According to Chechurin, who has been engaged to help the rescuers as an expert, the plane’s pilot was not experienced enough to be able to orient in the area of Konzhak natural anomalies. Thus, close-to-surface deposits of minerals impact the magnetic field driving compass needle off its natural course by 30 to 40 degrees. Moreover, the sun here goes down in the northerly direction. The area is usually blanketed with clouds, which generate because of artesian springs and small lakes located at an altitude of more than 1,000 meters above sea level.
“Such magnetic anomalies are registered near the Denezhkin Kamen wildlife reserve. So, the plane might have got lost somewhere between these two natural anomalies,” he said. “Now we are trying to get an inside of what the pilot with a 30-year experience might have been guided in his actions. I am sure the experienced pilot made a safe landing. There are much berries and mushrooms in the taiga now, and the weather is rather warm. People can live in such conditions for several days. Let us hope for the better.”
Rescuers refute media allegations that the ill-fortune plane might have trespassed into a secret military base and was shot down.
“When military base radars detect an unidentified flying object in the air, missile defence systems in the area where such object is detected are activated but an order to open fire comes from the Russian defence ministry. We have no secret bases with such arsenal in the area where the plane was lost,” the press service of the Central military district told Itar-Tass.
According to preliminary data, in the evening on June 11, the plane’s pilot Khatib Kashapov, a native of the town of Orsk, Orenburg region, took off on crop-duster An-2 without permission. The plane belongs to Avi Zov, a company based in Chelyabinsk. There were the pilot and twelve passengers onboard. Among the plane’s passengers presumably are the chief of Serov’s traffic police, a traffic police officer, an officer of a private bodyguard company, a businessman, a salesman from a telecom shop, and others.
A criminal case was opened on charges of violations of air traffic safety and aircraft operation rules that resulted in the death through negligence of one or more people.

**EXTRACTED INFORMATION**

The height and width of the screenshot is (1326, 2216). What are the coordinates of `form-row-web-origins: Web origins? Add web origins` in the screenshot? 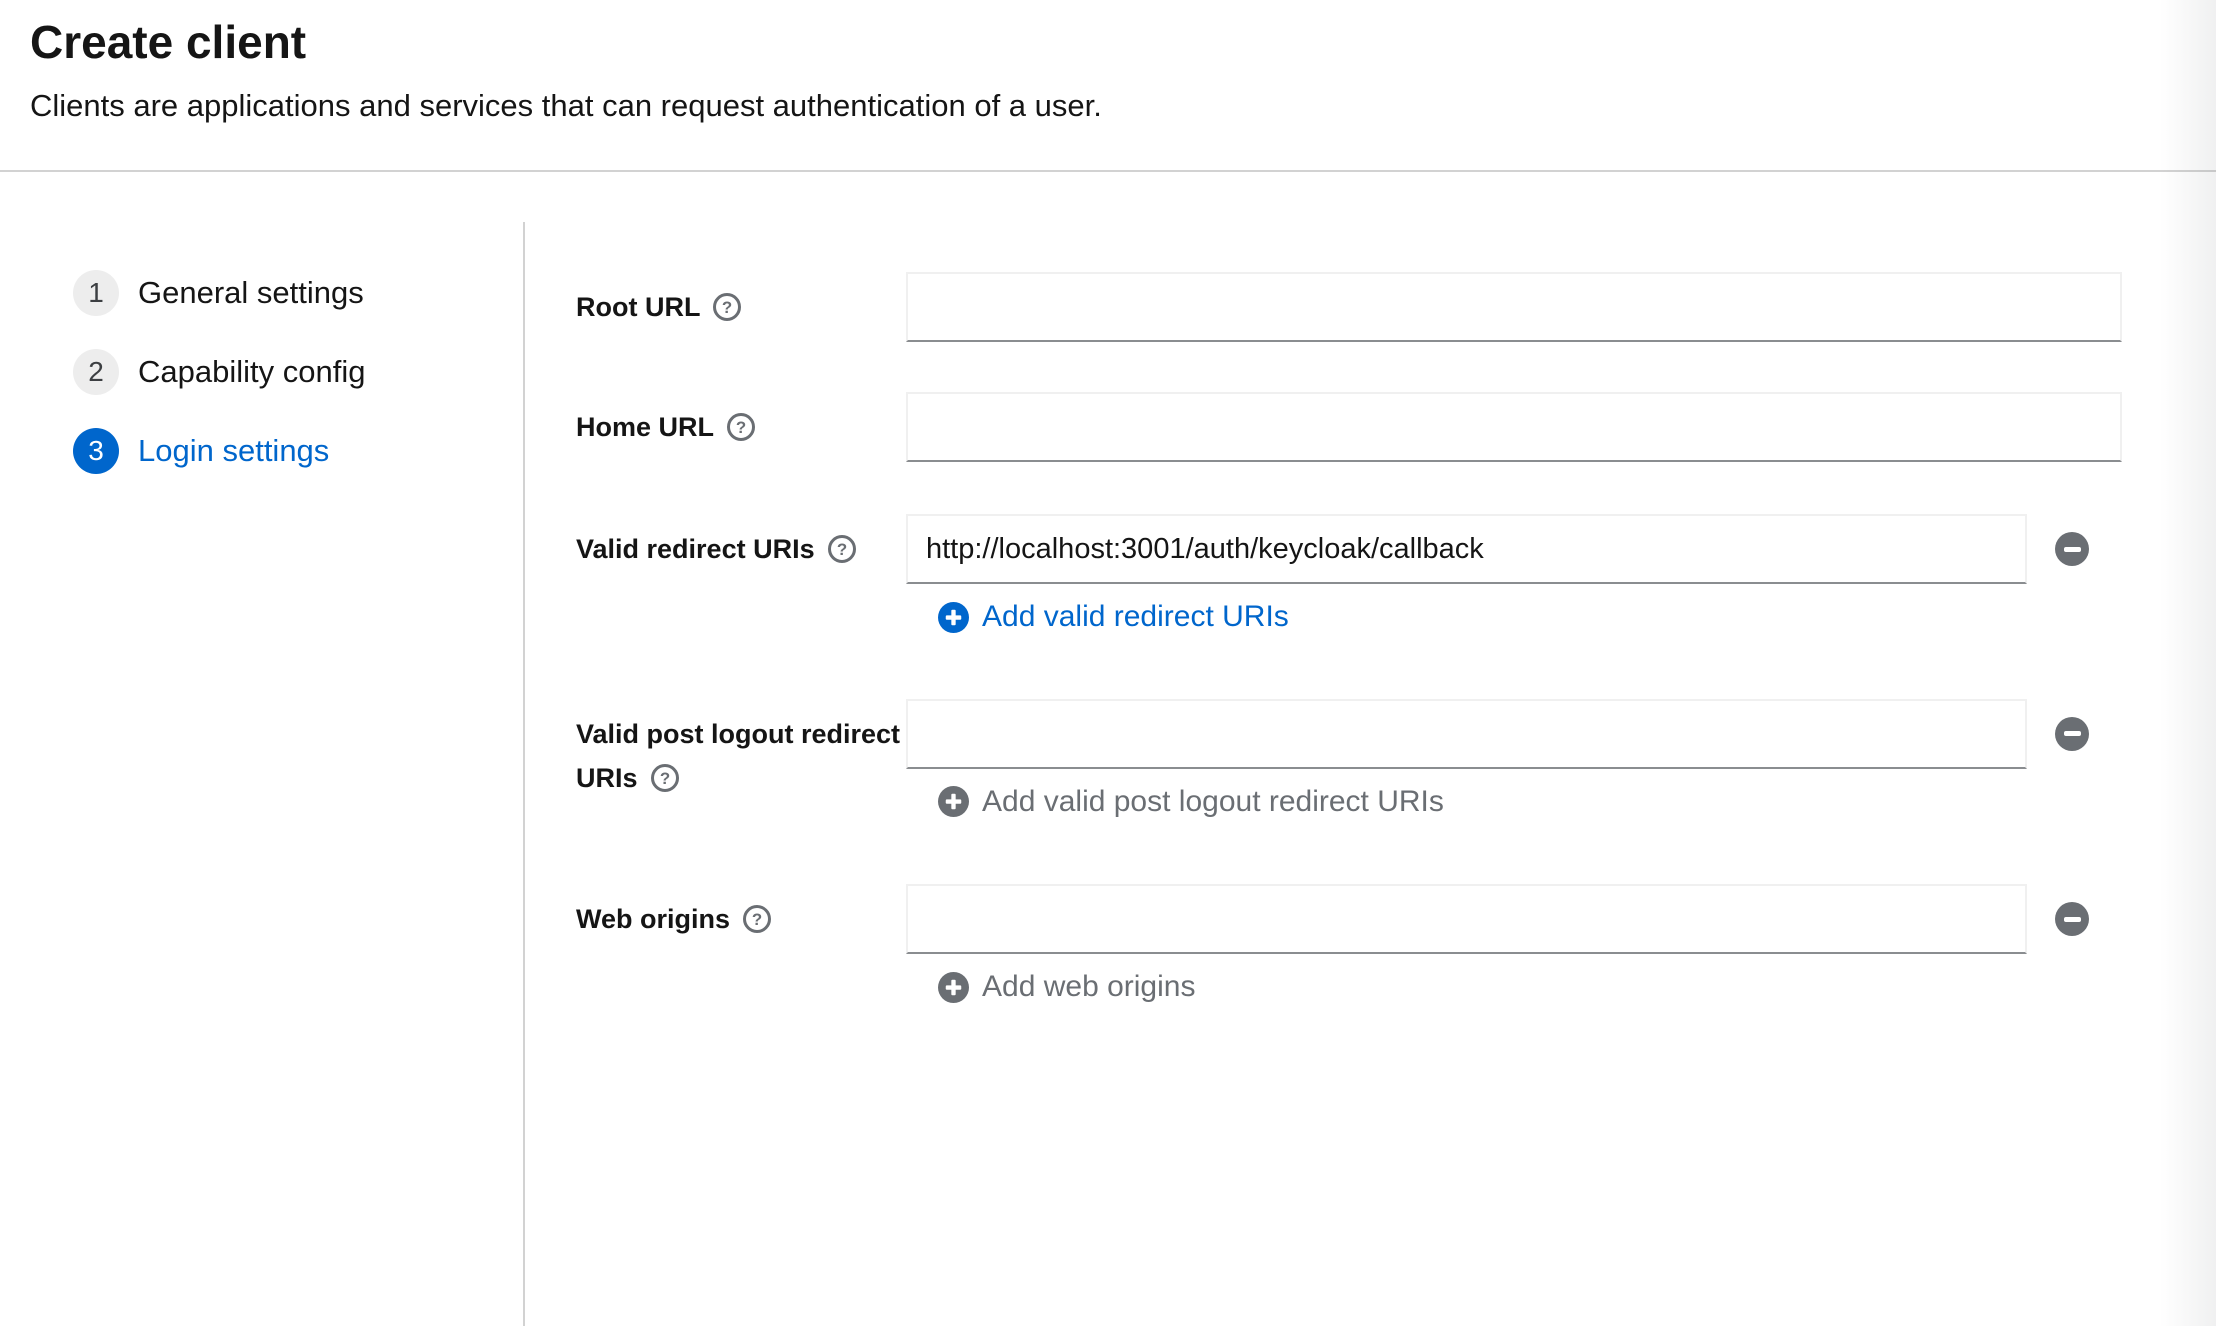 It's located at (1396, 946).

--

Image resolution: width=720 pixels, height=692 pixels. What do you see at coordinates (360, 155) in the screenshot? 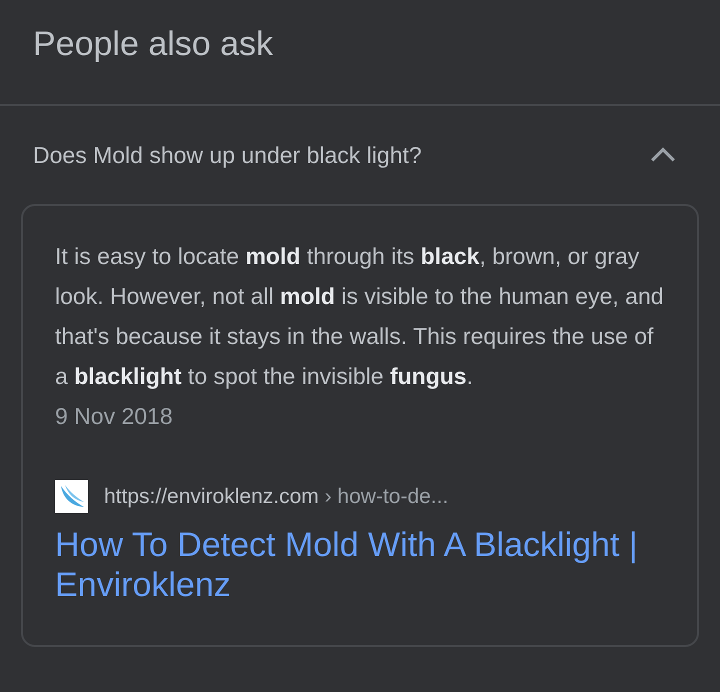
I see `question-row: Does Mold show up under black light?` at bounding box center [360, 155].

**ACTIONS TO TAKE**
[a] Using the article on the missing plane, decide whether each statement agrees with it: (i) near Konzhak, mineral deposits push the compass needle 30 to 40 degrees off course; (ii) the plane belongs to a company based in Orsk; (iii) the pilot took off with permission. For each, answer yes or no and quote the deciding words.
[b] Reproduce the part of the article on the missing plane from "According to Chechurin, who" up to and including "above sea level.".

**RESPONSES TO THE TASKS**
[a]
(i) Yes: "driving compass needle off its natural course by 30 to 40 degrees"
(ii) No: "The plane belongs to Avi Zov, a company based in Chelyabinsk."
(iii) No: "took off on crop-duster An-2 without permission"

[b]
According to Chechurin, who has been engaged to help the rescuers as an expert, the plane’s pilot was not experienced enough to be able to orient in the area of Konzhak natural anomalies. Thus, close-to-surface deposits of minerals impact the magnetic field driving compass needle off its natural course by 30 to 40 degrees. Moreover, the sun here goes down in the northerly direction. The area is usually blanketed with clouds, which generate because of artesian springs and small lakes located at an altitude of more than 1,000 meters above sea level.